Old lion to keep roaring

Quality control: Kee inspecting lion heads at the Pak Hock Physical Training Association in Johor Baru. He has been repairing the heads for the past 50 years. — THOMAS YONG/The Star

JOHOR BARU: For the last 50 years, Kee Poo Woo has repaired thousands of lion heads and lion dance costumes.

The 75-year-old has weak knees now due to old age, but that has not stopped him.

Kee, who came here from China with his parents when he was six years old, said that one of the biggest threats to a lion dance costume is rainwater, as it can easily soak into the paper or cardboard, causing it to tear.

“There are many parts that get worn out or need replacing such as the mouth, eyes or even the ears,” he said, adding that sometimes the bamboo inside the head also gives way and needs to be replaced.

Kee, who is one of the oldest such “repairmen” in the city, said he picked up the skill on his own through trial and error after joining the Pak Hock Physical Training Association in Taman Sentosa in 1973.

“I was selling vegetables in a market in Johor Baru when I was invited to join the association.
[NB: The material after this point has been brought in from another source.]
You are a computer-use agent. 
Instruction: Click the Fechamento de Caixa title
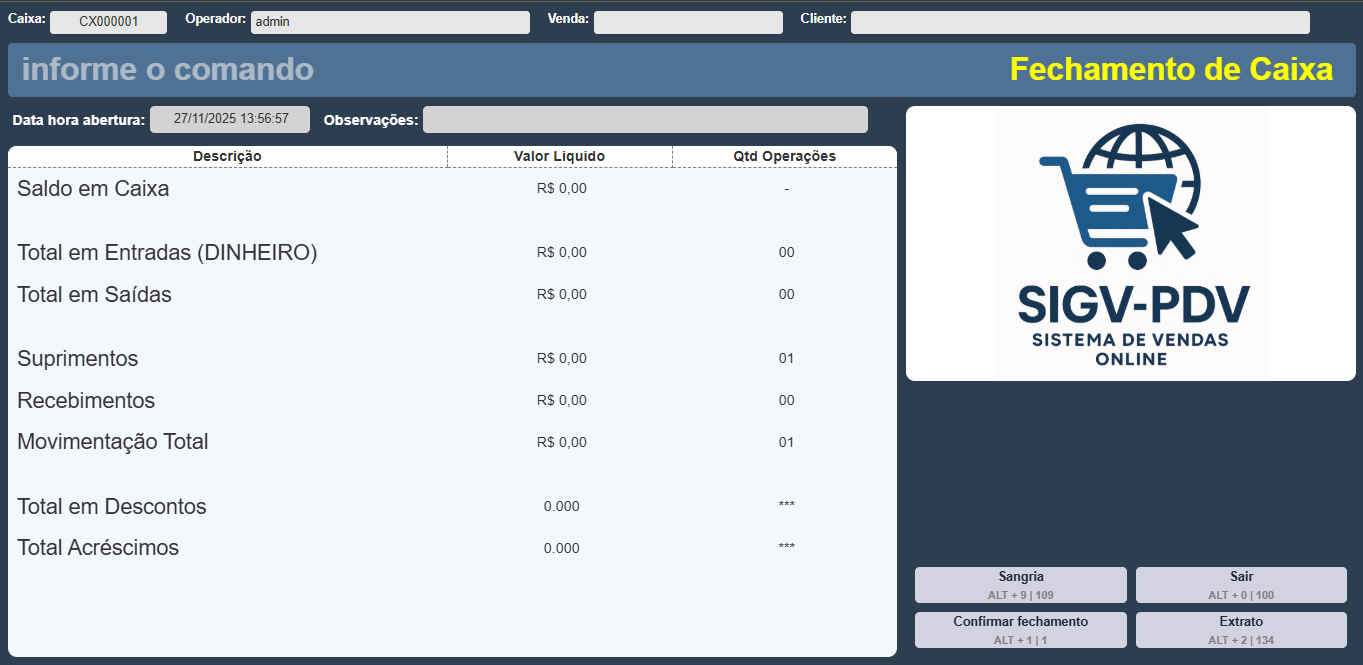click(x=1171, y=70)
I was immediately selected to be head of the lion dance troupe, although I did not know how to perform at all.

“At that time, we only had three lion dance costumes, and they were damaged or needed repair due to wear and tear,” he said, adding that it was expensive to get them repaired professionally.

Kee said he took up the challenge of repairing the costumes with items that he bought at stationery or hardware shops.
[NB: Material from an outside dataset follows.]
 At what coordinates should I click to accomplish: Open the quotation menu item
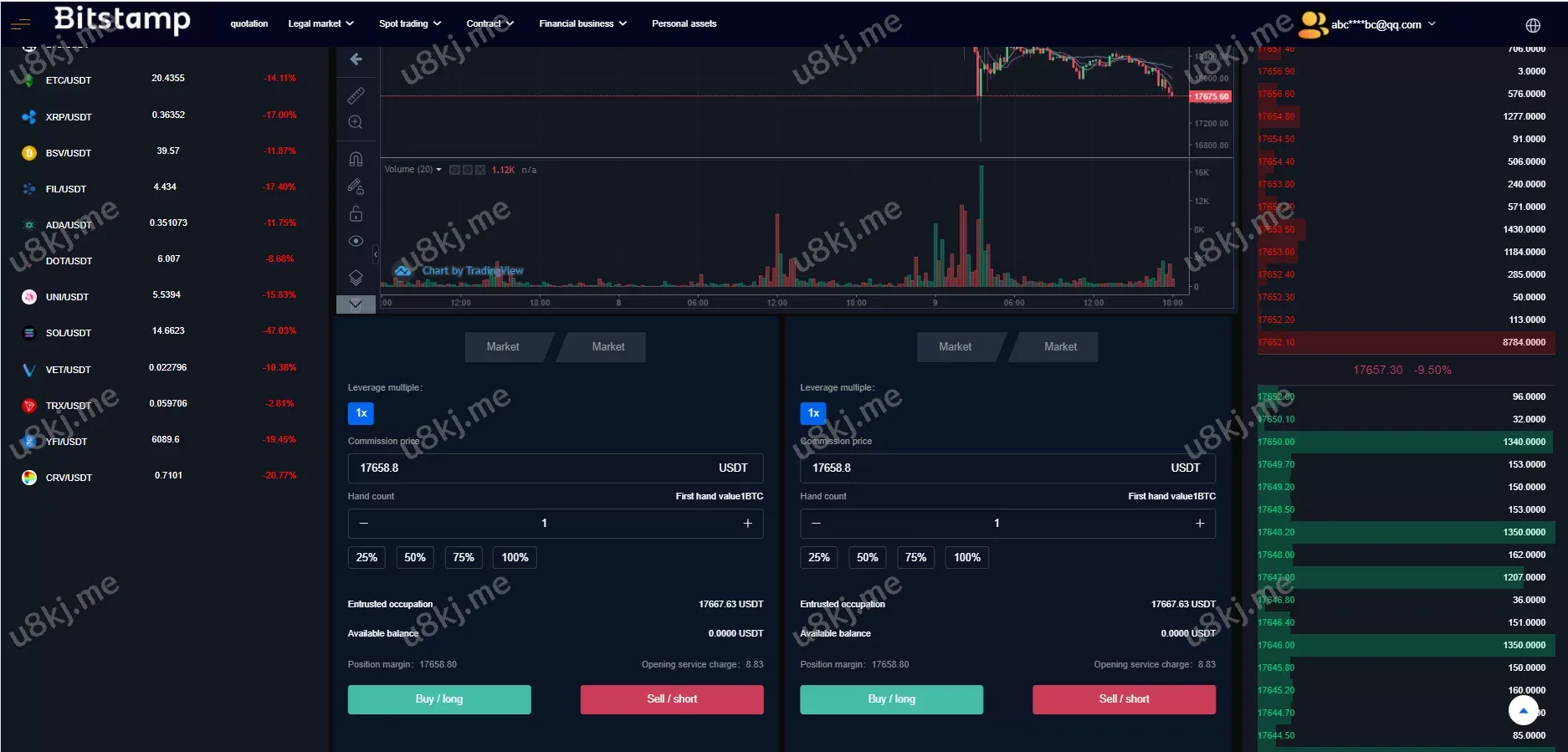(x=249, y=23)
He said the association has grown now and has its own building in Taman Sentosa with over 100 lion costumes. It even has its own lorry and van.
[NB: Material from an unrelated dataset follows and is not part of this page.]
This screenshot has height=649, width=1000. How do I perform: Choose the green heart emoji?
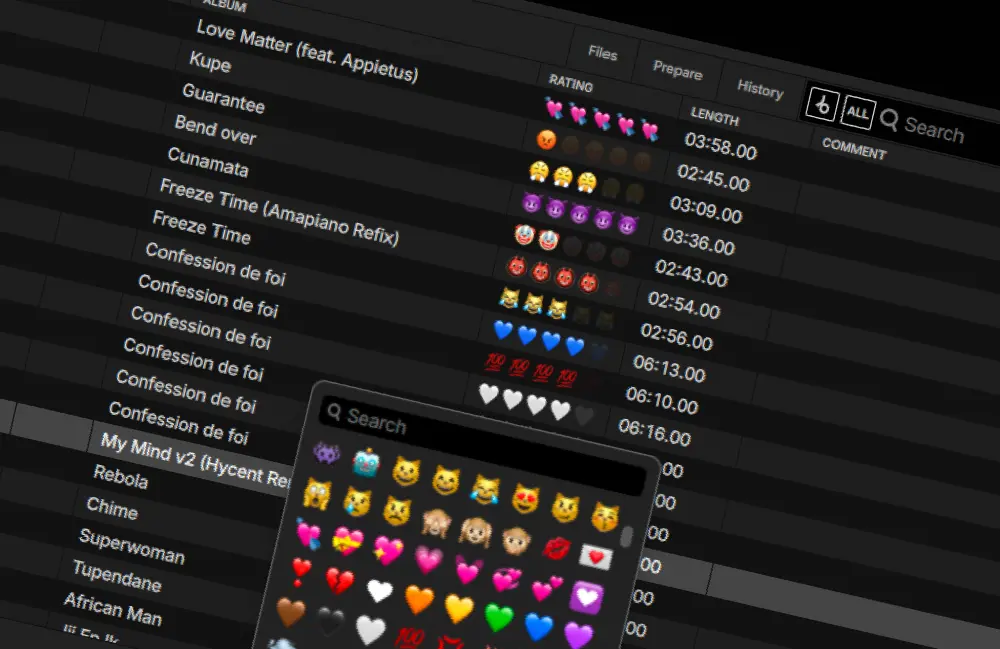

He added that the 55-year-old association has about 40 members, aged from six years old to those in their 40s, who take turns performing.

Kee, who has since retired but still helps out at the association as a volunteer, said Chinese New Year is the busiest season of the year.

“We attend between six and 15 events daily,” he said, adding that this year, due to the unpredictable weather, at least six lion heads have been damaged.

“After a two-year hiatus due to the Covid-19 pandemic, we are all excited as we have been getting many orders, including being fully booked for Chap Goh Meh on Sunday,” he said.

Asked about his retirement plans, the bachelor – who still cannot perform the lion dance – said he would continue his job as a repairman, despite having been training an apprentice for five years now.